Hollywood n’est malheureusement pas le seul promoteur du tabac au cinéma. Basée à Mumbai, l’industrie cinématographique indienne, communément appelée Bollywood, produit également des films à forte concentration nicotinique. Principalement orienté vers le marché asiatique, moyen-oriental et africain, Bollywood réalise plus de 800 films par année. Une récente étude de l’OMS portant sur 395 d’entre eux, tournés entre 1991 et 2002, conclut que le tabagisme figure dans plus de 75 % des cas. Tout comme à Hollywood, la réalité est mal représentée. Alors que ces films montrent surtout des cigarettes, les gens de cette partie du globe mâchent majoritairement le tabac sous forme de gutka ou fument des bidis, soit des cigarettes artisanales sans filtre dont le goût de tabac est masqué par de fortes saveurs.

Friands des productions américaines, les Québécois n’échappent pas aux messages publicitaires cachés dans les films. « Ici, on n’a jamais rapporté de cas de producteurs qui auraient été sollicités par l’industrie du tabac pour faire la promotion de leurs produits », indique toutefois Céline Pelletier de l’Association des producteurs de télévision et de films du Québec.
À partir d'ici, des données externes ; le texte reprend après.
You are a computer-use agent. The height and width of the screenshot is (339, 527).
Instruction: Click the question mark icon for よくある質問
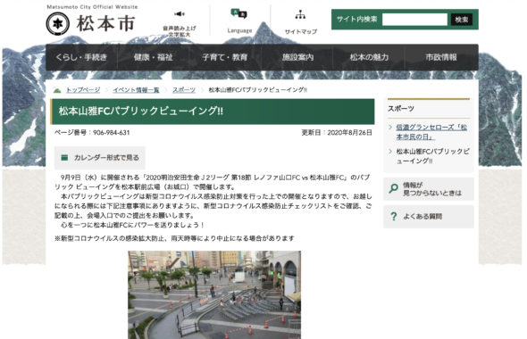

Malgré cela, certains de nos scénaristes n’hésitent pas à montrer la cigarette dans leurs longs métrages. Du côté de Téléfilm Canada, on soutient que la violence gratuite, l’exploitation sexuelle et le racisme sont des critères qui éliminent certains films proposés, mais que l’exposition du tabac n’influence pas la décision de financer ou non un projet.